Essentially, this error happens when the driver believes the server associated with a connection pool is no longer available. The pool gets cleared and closed so that operations waiting for a connection can retry on a different server.
To address this:
- Enable retryability in your application if you haven’t already. This allows operations to retry seamlessly on another server.
- Enable SDAM (Server Discovery and Monitoring) monitoring to understand why servers are being marked unknown.
- Similarly, enable connection-level monitoring to see network errors and events.
- Check the cluster’s logs for elections, failovers, and step-downs that could be disrupting connectivity.
- Ensure the cluster itself is healthy and members are communicating properly.
Let me know if you have any other questions!
thanks. I have put in the SDAM and connection level monitoring and will see what i find. retry is already on.
i reduced the size of my bulk writes but that doesn’t seem to have had any impact on this. it happens when i’m doing very long runs (> 30 minutes), although i do a lot of reads and writes throughout that period. will see if the new logs show anything
did a bunch of refactoring of the connection pool and also added processing from some of these messages; just did a 90 minute run without trouble so i’m hoping the problem is behind me
still occurs. this is happening during reads of very long files. somewhere in I get a serverHeartbeatFailed for two connectionId, then a serverDescriptionChanged, mix of pool changes, then finally the PoolClearedOnNetworkError that halts everything
Does this mean i need to check the connection status before every read?
Do i need to switch to something like mongoose?

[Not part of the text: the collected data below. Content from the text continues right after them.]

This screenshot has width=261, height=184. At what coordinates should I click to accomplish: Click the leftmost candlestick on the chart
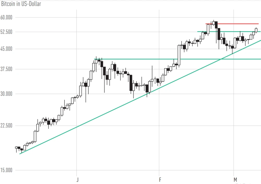click(x=16, y=148)
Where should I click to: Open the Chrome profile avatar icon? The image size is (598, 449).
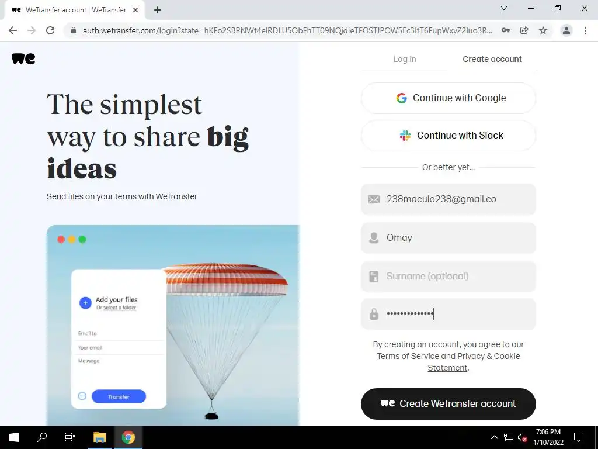click(566, 30)
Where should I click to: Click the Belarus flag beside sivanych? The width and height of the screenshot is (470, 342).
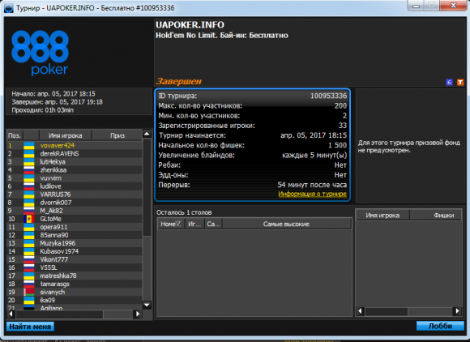(x=29, y=292)
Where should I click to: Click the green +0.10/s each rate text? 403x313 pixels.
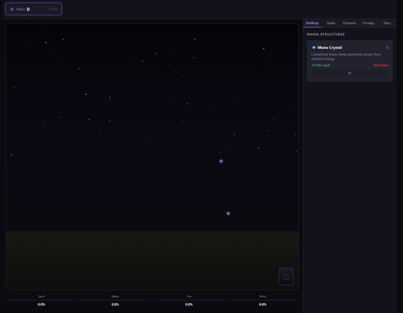pyautogui.click(x=321, y=66)
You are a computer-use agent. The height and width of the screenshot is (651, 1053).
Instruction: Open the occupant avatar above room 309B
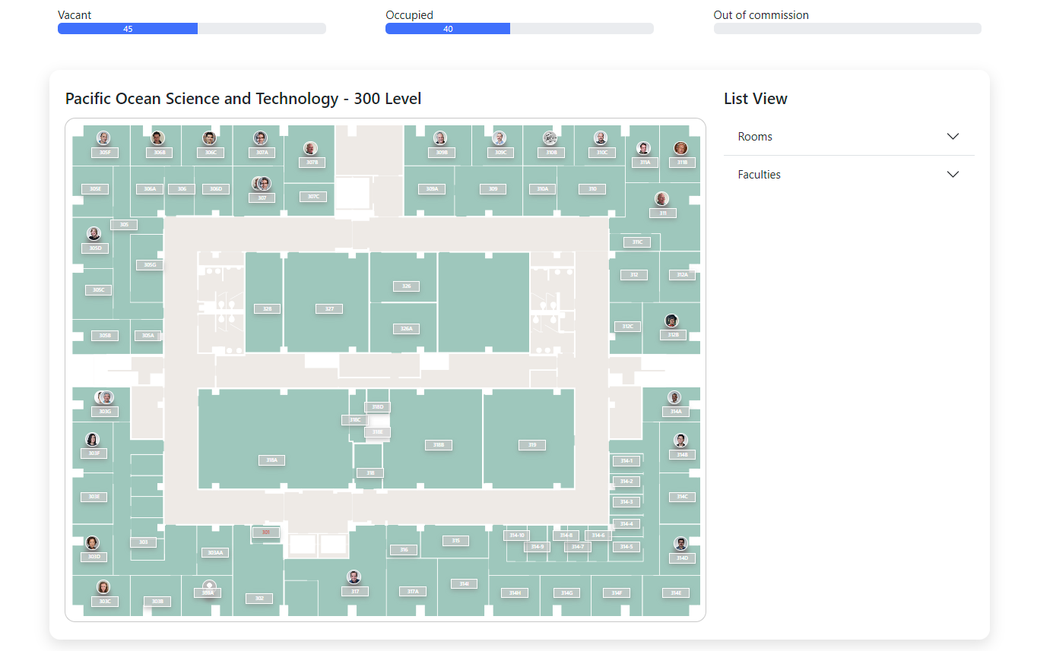point(439,138)
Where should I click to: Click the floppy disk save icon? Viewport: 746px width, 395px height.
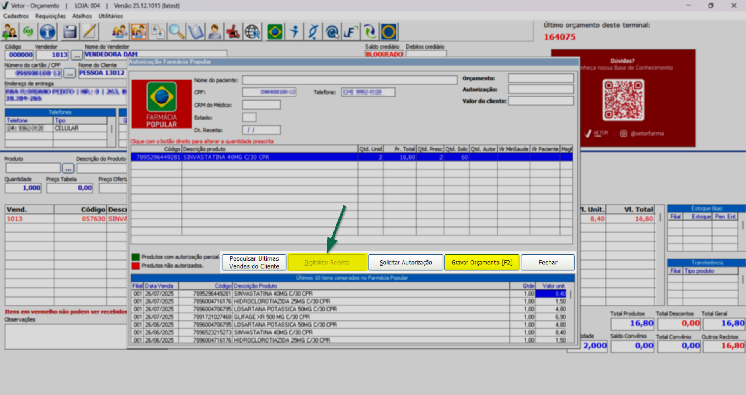[x=70, y=32]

This happens when I am around 2M records or so into iterating through a table using for await (const row of cursor). I’m not sure how to recover from it, the behavior is inconsistent. It starts with a serverHeartbeatFailed and then a connectionPoolCleared. Since I’m in the midst of iterating through a collection, how do I recover? Do I need to artificially introduce a monotonically increasing page value to go through in chunks?